On the go: Government plans to change the way the retail price index is calculated could see savers’ lifetime pension income drop by almost 20 per cent as defined benefit schemes are hit.
Research by the Pensions Policy Institute, published on Wednesday, showed that a saver aged 65 in 2020 could receive up to 21 per cent less a year from their DB pension by the age of 90, depending on when the RPI calculation methodology is changed.
In a consultation launched alongside the UK Budget, the UK Statistics Authority proposed to align the RPI with the consumer price index including housing costs, which is expected to lower its annual rate by an average of 1 percentage point.
RPI generally runs at about 1 percentage point higher than CPI and is currently at 2.7 per cent, compared with 1.8 per cent for CPI. Compounded over the years, the choice of the less generous index can result in pensioners losing thousands of pounds, despite the CPI being considered a more accurate index.
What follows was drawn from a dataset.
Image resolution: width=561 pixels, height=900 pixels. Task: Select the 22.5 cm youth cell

According to the PPI's calculations, a 65-year-old male is expected to live until 86 under current life expectancy projections. His yearly average DB income under RPI uprating would be around £6,300 each year.
But this could drop by 17 per cent to £5,200 a year if the change took place from 2025, or by 12 per cent to £5,500 a year, if it took place in 2030.
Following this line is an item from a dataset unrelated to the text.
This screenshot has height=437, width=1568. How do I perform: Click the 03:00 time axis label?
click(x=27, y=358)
Women are even worse affected by these changes as they have a longer life expectancy and could expect to see their retirement income reduced by almost 20 per cent if the change were to take place from 2025.
Due to a shortage of CPI-linked assets, most pension schemes are hedging inflation using RPI-linked guilts, and will also be affected by the change.
Daniela Silcock, head of policy research at the PPI, said: “As CPIH inflates more slowly than RPI, schemes invested in gilts will experience a drop in overall scheme assets of around £17m per £100m invested, if the reform is introduced in 2025 and around £13m per £100m if the reform is introduced in 2030.
“Private sector DB schemes collectively have around £470bn invested in index-linked gilts, and could experience an overall reduction in asset value of between £60bn and £80bn depending on when the reform is introduced.”